• [Your task]: Repeat every entry exactly. Pictures stay out.

(Information supplied)

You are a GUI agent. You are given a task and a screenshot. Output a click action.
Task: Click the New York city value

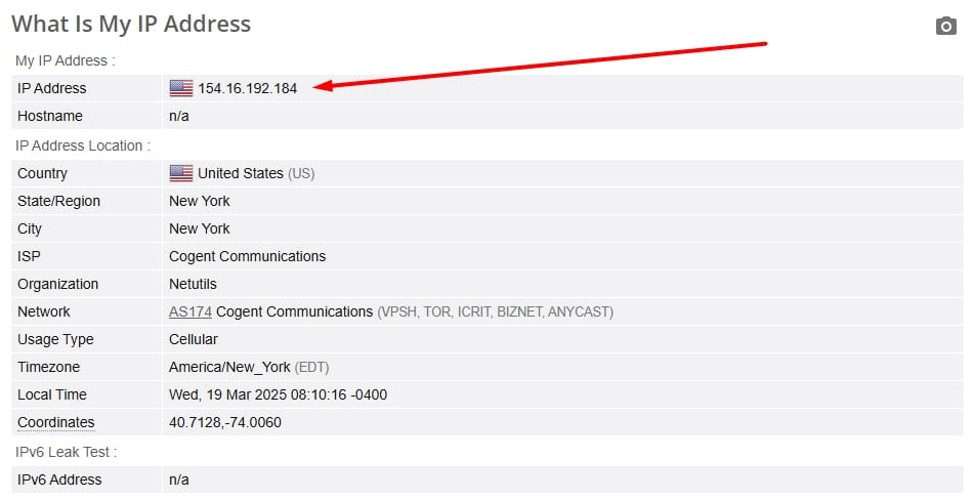(199, 229)
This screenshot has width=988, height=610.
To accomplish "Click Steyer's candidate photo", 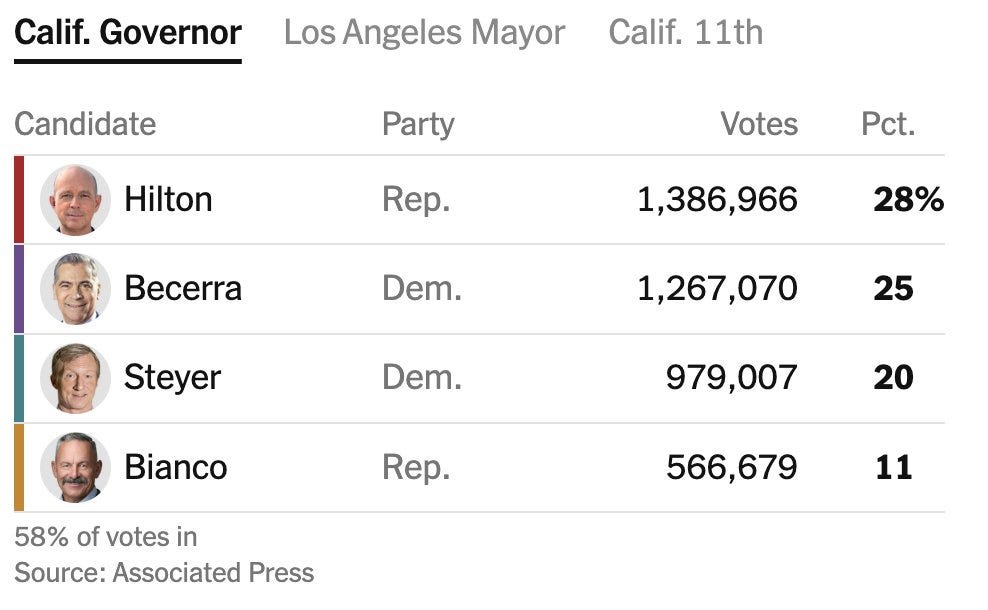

(End Information supplied)

• [Output of the exercise]:
You are a GUI agent. You are given a task and a screenshot. Output a click action.
Task: Click the New York city value

(199, 229)
This screenshot has width=988, height=610.
To accomplish "Click Steyer's candidate photo", 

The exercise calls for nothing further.